# What to do:
Nothing but an exact copy is wanted here: the line with "Click the Email Validation section heading" and all the lines that follow it in the entries below.

# Pixel coordinate grounding data:
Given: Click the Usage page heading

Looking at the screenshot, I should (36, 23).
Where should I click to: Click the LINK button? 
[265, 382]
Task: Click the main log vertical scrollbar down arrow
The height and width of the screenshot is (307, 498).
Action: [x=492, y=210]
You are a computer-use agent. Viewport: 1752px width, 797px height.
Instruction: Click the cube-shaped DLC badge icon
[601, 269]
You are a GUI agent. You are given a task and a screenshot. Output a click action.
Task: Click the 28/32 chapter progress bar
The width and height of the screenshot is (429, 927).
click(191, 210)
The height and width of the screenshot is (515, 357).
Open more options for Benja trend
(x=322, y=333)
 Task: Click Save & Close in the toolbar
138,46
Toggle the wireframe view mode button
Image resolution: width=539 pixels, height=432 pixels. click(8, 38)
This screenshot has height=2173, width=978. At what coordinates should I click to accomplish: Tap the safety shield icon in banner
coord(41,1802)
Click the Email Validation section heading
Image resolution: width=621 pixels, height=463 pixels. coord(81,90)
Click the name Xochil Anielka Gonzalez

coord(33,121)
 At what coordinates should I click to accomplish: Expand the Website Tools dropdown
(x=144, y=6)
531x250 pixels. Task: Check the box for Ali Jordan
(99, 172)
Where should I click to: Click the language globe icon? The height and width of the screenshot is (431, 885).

# Solution for this task:
Click the Email Validation section heading
Image resolution: width=621 pixels, height=463 pixels. coord(81,90)
Click the name Xochil Anielka Gonzalez

coord(33,121)
 At what coordinates should I click to accomplish: Expand the Website Tools dropdown
(x=144, y=6)
531x250 pixels. Task: Check the box for Ali Jordan
(99, 172)
Where should I click to: Click the language globe icon? The height and width of the screenshot is (431, 885).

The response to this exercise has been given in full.